AMD Hits the ROCm Reset Switch with 5.0 – Get Excited
For those that do not know ROCm (just ROCm now, not an acronym), this is AMD’s accelerated computing framework. You are most likely to encounter it when using AMD GPUs for compute and it is in many ways AMD’s approach to counter something like NVIDIA CUDA. To put it bluntly, NVIDIA has a head-start in the space with CUDA, and AMD is catching up.
The MI25 is deprecated and will be continued to be supported under the 4.5 branch till Nov 2022. This is important for several reasons. MI25 has a small deployment base, and it does not support the hardware features needed to continue development or would do so at great performance penalties. Secondly, they are not dropping support for it in the driver, they are simply moving forward as NVIDIA does, with new hardware, a new CUDA version.
The new ROCm installer supports multi-version installs, uninstalls, as well as updates.
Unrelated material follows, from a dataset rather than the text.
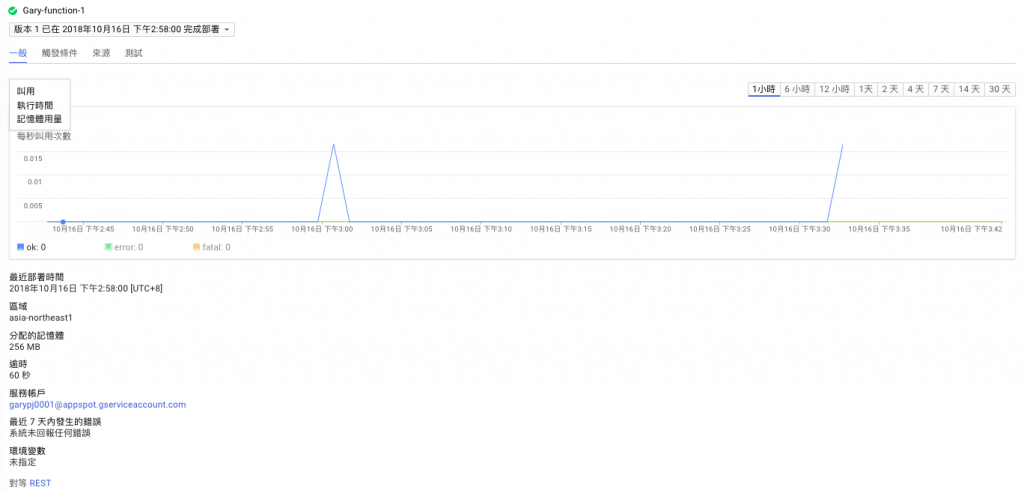
Task: Select the 一般 tab
Action: point(18,54)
With this release, AMD is in a much better place than it was just 6 months ago but challenges persist. The most notable is their relatively fragile software recipe. This has to do with communication with OS partners, their bug tracking, tester hardware resources, and documentation fragmentation.
To address their documentation issues AMD has launched a new documentation hub: https://docs.amd.com/. This supports ROCm V4.5 and 5.0. For older versions, https://rocmdocs.amd.com/ remains active. While this increases the fragmentation, it is also a fresh start and renewed focus on accurate documentation.
Each release of ROCm has a supported kernel list and I have encountered a broken recipe less than a week after previous ROCm releases. Even now on V5.0 they list support for Ubuntu 20.04.3 5.11 HWE, even as Ubuntu has just rolled to 5.13. In the past, this has broken things, today it has not. I did a quick install to test 5.13 HWE as well as RDNA2 support and was pleasantly surprised I did not have to drop back to the 5.8 kernel which would be the default recommendation in this situation. HWE kernels are moving targets so this is a big improvement. This is growth for AMD in terms of the stability of recipes but an area of communication they need to develop with Canonical.
Add another reason to be excited. AMD dropped this easter egg in the documentation.
With the upcoming acquisition of Xilinx comes FPGAs and they appear to be driving to support them under the same ROCm framework as their GPU-based accelerators. Truly exciting.
Evolving ROCm is part of AMD’s charge when it comes to getting its accelerators adopted in the data center. With two Exascale systems coming from AMD and using its GPUs, AMD needs to keep investing in a software platform that scales.
In a few days, AMD-Xilinx will close after a statutory waiting period. At that point, AMD will have CPU, GPU, and FPGA compute resources, along with a number of acceleration technologies. NVIDIA has its CUDA base, and Intel has its OneAPI. The big question is how AMD will integrate ROCm and Xilinx Vitis going forward.